Difficile, lontana, ad ostacoli. Ma già che si parli di pace e si coinvolga un gigante nel percorso che potrebbe portare al dialogo non può che considerarsi positivo. «L’unica corretta via d’uscita dalla crisi in Ucraina è un accordo politico. Tutte le parti dovrebbero incontrarsi a metà strada per creare le condizioni per un accordo politico», ha detto il presidente cinese Xi Jinping a quello francese Macron al termine dei colloqui tra i due a Pechino. Un passo avanti, anche se è evidente che Pechino debba portare a Mosca queste parole e fare in modo che vengano recepite e messe in pratica.
In fondo era questo l’obiettivo della missione europea in Cina con Macron e von der Leyen come ambasciatori. Se sarà stata fruttuosa, si vedrà.
Intanto, parole e impegni. Xi e Macron dicono che «si oppongono agli attacchi armati contro le centrali nucleari e altri impianti nucleari pacifici» e sostengono l’Agenzia internazionale per l’energia atomica per garantire la sicurezza della centrale di Zaporizhzhia», oltre a esortare le parti in conflitto a «rispettare scrupolosamente» il diritto umanitario internazionale, chiedendo in particolare di proteggere donne e bambini. Anche qui, necessario citofonare Mosca. In caso di intervento fruttuoso da parte della Cina, resta da capire quale potrebbe essere la contropartita. I sospetti, e anche qualcosa di più, portano a Taiwan, centralissima nei pensieri del Dragone. «È il fulcro degli interessi della Cina e Pechino non scenderà ad alcun compromesso», ha detto non a caso Xi Jinping, poche ore dopo l’incontro a Los Angeles tra la presidente dell’isola Tsai Ing-wen e lo speaker della Camera Usa Kevin McCarthy, e l’arrivo di una delegazione Usa a Taipei.
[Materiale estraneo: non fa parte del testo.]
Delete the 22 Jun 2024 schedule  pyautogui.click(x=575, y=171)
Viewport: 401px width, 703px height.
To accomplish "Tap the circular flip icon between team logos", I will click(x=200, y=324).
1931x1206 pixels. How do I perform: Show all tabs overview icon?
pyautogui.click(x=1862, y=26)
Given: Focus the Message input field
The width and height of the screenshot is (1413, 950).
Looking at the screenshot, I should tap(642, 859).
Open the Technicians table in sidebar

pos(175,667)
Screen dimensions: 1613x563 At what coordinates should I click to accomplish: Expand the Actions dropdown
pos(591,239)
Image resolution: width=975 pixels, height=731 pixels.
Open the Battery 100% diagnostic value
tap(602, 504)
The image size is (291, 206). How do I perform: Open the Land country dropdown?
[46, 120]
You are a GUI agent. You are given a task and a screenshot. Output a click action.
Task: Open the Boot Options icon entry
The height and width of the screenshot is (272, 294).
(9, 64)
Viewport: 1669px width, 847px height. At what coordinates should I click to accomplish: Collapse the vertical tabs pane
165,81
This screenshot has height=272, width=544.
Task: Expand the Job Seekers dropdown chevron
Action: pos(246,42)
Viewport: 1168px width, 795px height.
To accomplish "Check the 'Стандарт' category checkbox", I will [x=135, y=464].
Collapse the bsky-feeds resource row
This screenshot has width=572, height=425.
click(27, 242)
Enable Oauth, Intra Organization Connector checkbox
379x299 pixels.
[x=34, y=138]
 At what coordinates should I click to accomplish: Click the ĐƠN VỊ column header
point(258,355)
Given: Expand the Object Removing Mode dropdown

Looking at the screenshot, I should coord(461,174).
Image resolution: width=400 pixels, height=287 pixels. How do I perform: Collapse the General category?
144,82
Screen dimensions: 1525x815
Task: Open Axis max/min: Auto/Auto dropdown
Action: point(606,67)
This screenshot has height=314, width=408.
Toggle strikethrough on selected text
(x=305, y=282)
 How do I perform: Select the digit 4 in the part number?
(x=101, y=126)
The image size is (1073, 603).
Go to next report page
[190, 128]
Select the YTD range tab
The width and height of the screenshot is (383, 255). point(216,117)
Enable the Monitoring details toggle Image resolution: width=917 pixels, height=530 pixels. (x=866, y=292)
L’attivismo pacifista, più o meno credibile, della Cina, lascia perplessa la Russia con il portavoce del Cremlino Dmitri Peskov che dice di «aver seguito gli importanti colloqui tra Xi, Macron e Von der Leyen», specificando che «la Cina è una seria e grande potenza che non cambia posizione per le pressioni altrui», per sottolineare quanto non si aspetti bastoni tra le ruote. Nel contempo, il ministro degli Esteri Lavrov, in visita in Turchia, torna a minacciare e si dice pronto ad abbandonare l’accordo per le esportazioni di grano dai porti dell’Ucraina se non saranno allentate le sanzioni alla Russia. Anche a causa di queste, crolla il Rublo: la valuta russa è ai minimi da un anno. Servono 81 rubli per un dollaro, 88,9 per un euro.
Sul campo, prosegue tra proclami e smentite la battaglia di Bakhmut. L’intelligence britannica dice che i russi sono «molto probabilmente avanzati fino al centro della città, prendendo la sponda occidentale del fiume Bakhmutka», grazie alla fine dei contrasti tra l’esercito russo e la brigata ,mercenaria Wagner. Secca la smentita di Kiev: «Stiamo resistendo», con Prigozhin, leader dei Wagner, che conferma: «Le forze ucraine stanno continuando a resistere, potremmo conquistare la città in tre o quattro settimane». Il presidente ucraino Volodymyr Zelensky ha convocato, probabilmente anche per questo, una riunione dello Stato maggiore. «Mosca è ansiosa di interrompere la controffensiva ucraina. Ma i russi vedranno i veri piani sul campo. Presto», ha detto il consigliere presidenziale Mikhaylo Podolyak.
Nel frattempo cresce l’apprensione per la sorte del giornalista del Wall Street Journal Evan Gershkovich, arrestato nei giorni scorsi in Russia ed ora formalmente incriminato per spionaggio. «Gli inquirenti dell’Fsb hanno accusato Gershkovich di spionaggio nell’interesse del suo Paese. Lui ha negato categoricamente tutte le accuse e ha dichiarato di essere impegnato in attività giornalistiche in Russia», fanno sapere da Mosca. Secondo gli 007 russi, il giornalista «agendo su istruzioni della parte americana, ha raccolto informazioni che costituiscono un segreto di Stato sulle attività di una delle imprese del complesso militare-industriale russo».